When Colborn was caught in 2020, authorities learned he’d been posing as a 16-year-old boy and using fake names on Yubo to lure victims; he had even driven 90 miles from Tampa to Ocoee to sexually abuse one victim.
“He told the victims he was 16 years old and enticed them into engaging in sexual intercourse with him at various locations throughout the Middle District of Florida, including in his car, his apartment, and victims’ residences,” according to the Department of Justice. “In one instance, the Ocoee Police Department caught Colborn in a public park in the middle of the night with a child victim.

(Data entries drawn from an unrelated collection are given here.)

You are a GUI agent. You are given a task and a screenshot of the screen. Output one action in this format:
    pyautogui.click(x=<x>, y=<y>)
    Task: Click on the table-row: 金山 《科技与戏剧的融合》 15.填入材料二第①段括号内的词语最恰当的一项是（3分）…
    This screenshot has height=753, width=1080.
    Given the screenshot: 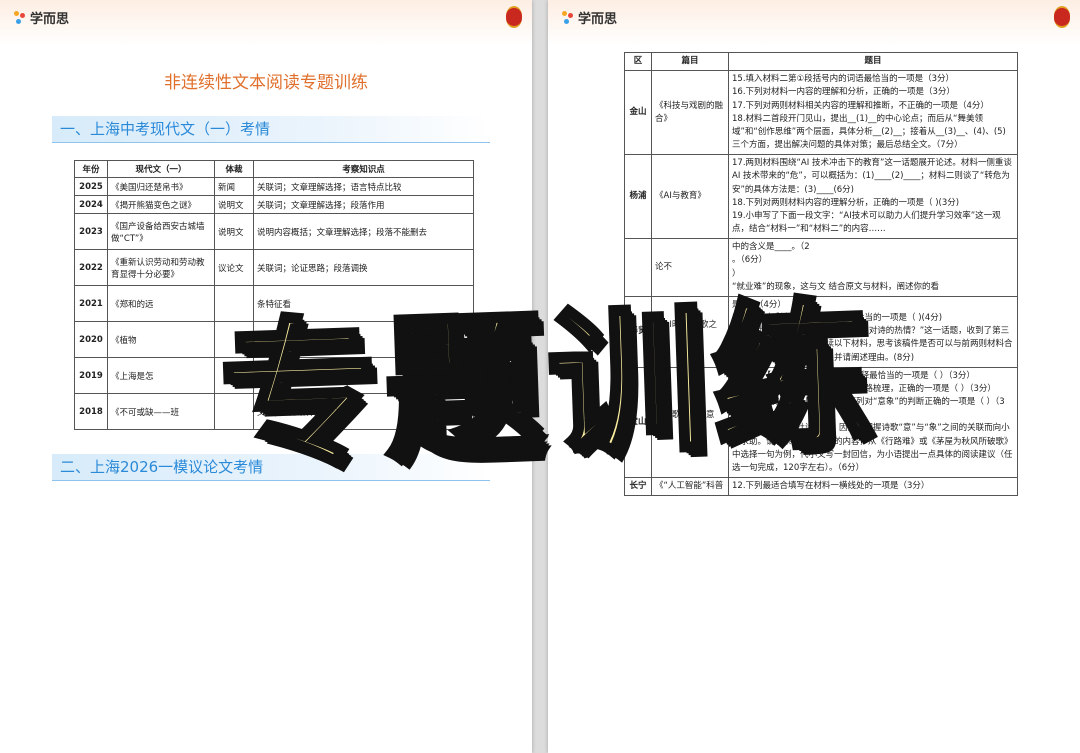 What is the action you would take?
    pyautogui.click(x=821, y=113)
    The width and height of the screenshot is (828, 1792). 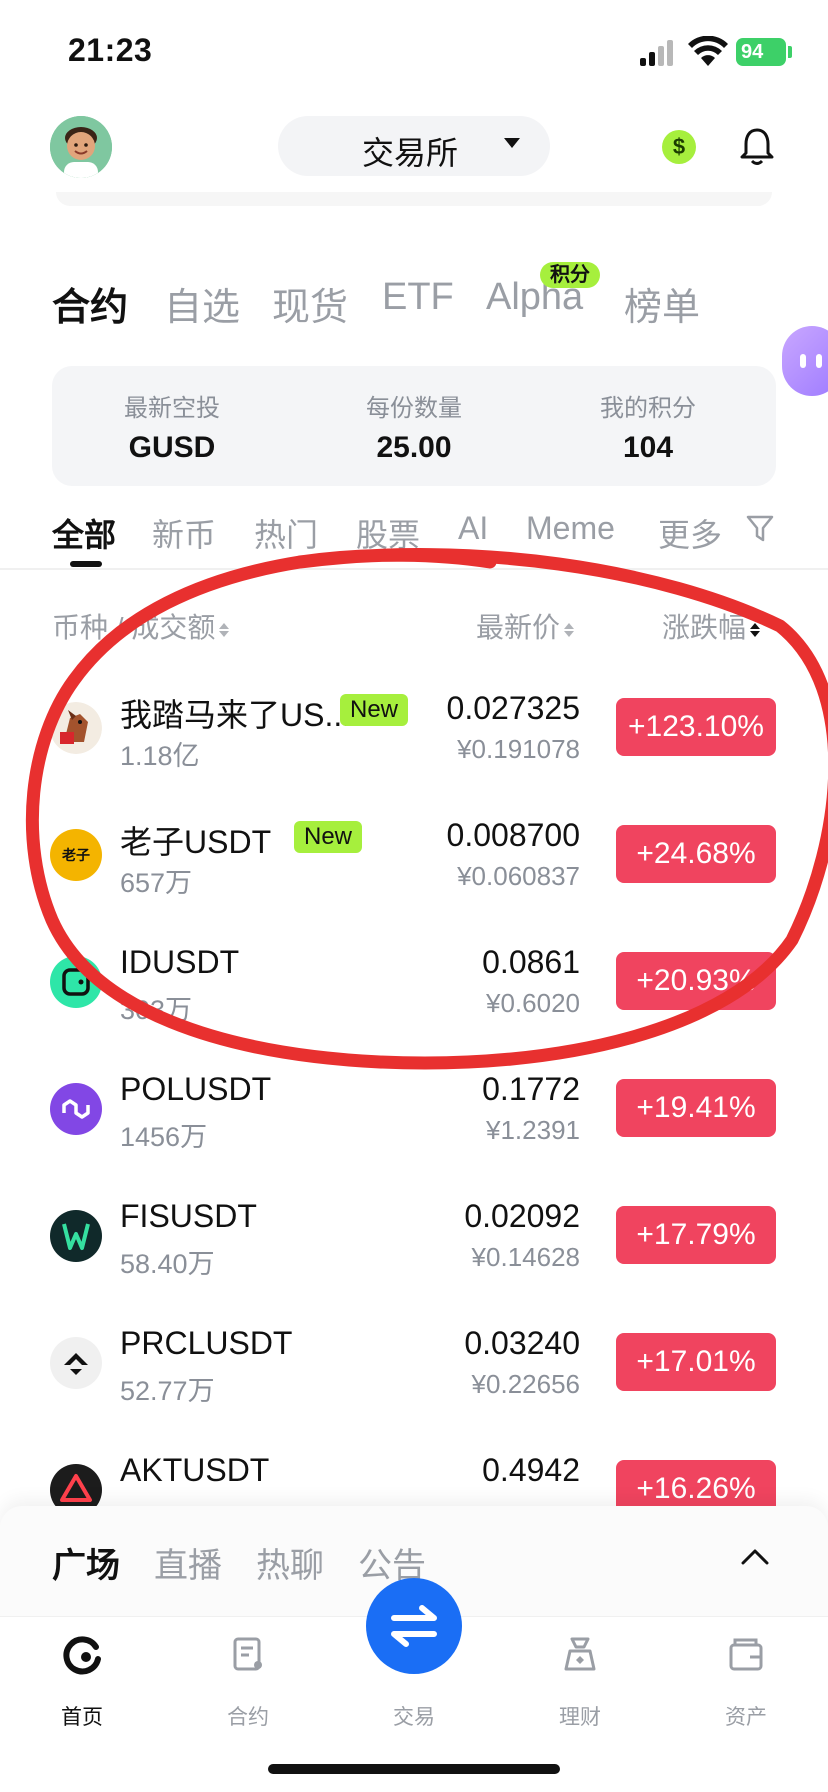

Colborn’s pants were unzipped at the time officers chased and apprehended him in the park. Law enforcement officers obtained DNA evidence, which showed that Colborn had engaged in sexual activity with the child victim.”
The feds said that a search warrant turned up iCloud evidence of 30 videos and 81 images of Colborn sexually abusing minors. Prosecutors said that the only “reasonable” punishment for the defendant’s “unconscionable” crimes was life in prison. That is the sentence that Colburn received — plus 20 years, to run concurrently.
In a defense sentencing memo, Colborn’s lawyer said his client “will blame only himself” and is “humiliated and ashamed.”
In an effort to demonstrate mitigating factors, the lawyer said Colborn abused alcohol and marijuana and “fell in with the wrong crowd, struggling to find his place in life.”
The defense also said Colborn, at the age of 17, “attempted suicide by taking an overdose of sleeping pills.”
“Throughout his life, Clayton has been plagued by thoughts of self-harm, including the period just before he was jailed. Clayton’s sense of purpose remains uncertain, and he experiences feelings of hopelessness, likely exacerbated by the lack of meaningful connections and friendships,” the defense said.